There had been other points. A castle surrounded by glass and the motions of dance, resounding with the toll of the midnight bell. The sight of his retreating back in the capital of light. She had said something to him then. It was hard to remember the words, after all this time—but she knew it hadn't stopped him.

As she exhales, expelling air too damp and thick and heavy with darkness—she thinks, she knows—that something had happened amidst all of those jumbled moments, some common link, something simple and essential—that she had failed to recognize.

Something that makes her heart seize with a kind of fear different from any she thought she knew before; something etched in the heavy lines of exhaustion in Terra's face that had been drowned out by the glare of his light—lines that she, and perhaps the Master, had allowed to be drowned in both moment and memory. Something in the strange, persistent trembling of his closed hands and closed voice whenever she had encountered him during their mission to find Master Xehanort after his failure in the exam.

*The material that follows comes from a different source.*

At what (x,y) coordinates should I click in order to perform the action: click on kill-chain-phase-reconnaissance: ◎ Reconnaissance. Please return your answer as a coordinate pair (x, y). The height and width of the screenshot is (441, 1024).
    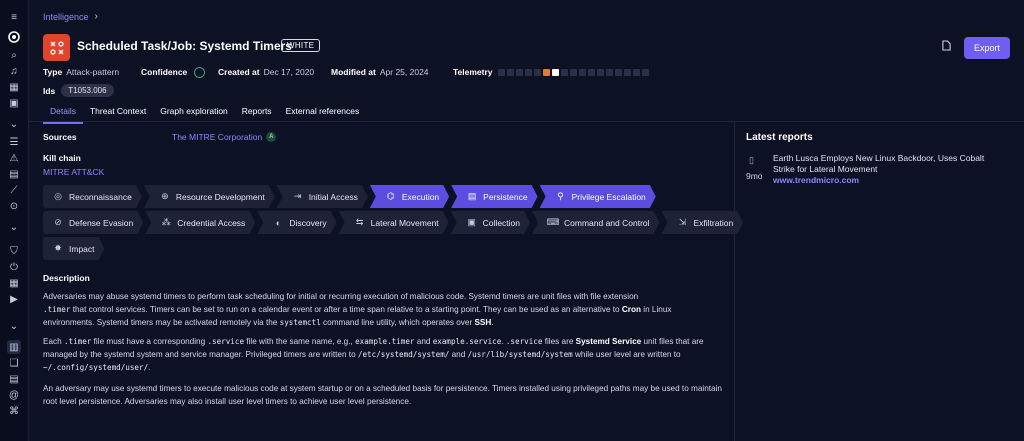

Something in the way an uncomprehending static had flooded her mind, along with an uncomfortable, heightened awareness of the weight and feel of the keyblade clenched in her hand, as she heard murmurs from all directions, rising continuously in pitch, of Terra falling into dark.

The final piece slips from her grasp, as it always seems to. She's left with nothing but the same discordant fragments and the same eternity before her.

But as she stands and begins to walk again, Aqua thinks that when they meet again—she knows that they will, with the assurance of a glass charm pressed against her palm—that if she tries closing her eyes once more, she might finally be able to listen clearly. To both Terra's voice, and her own. Maybe, truly, for the first time.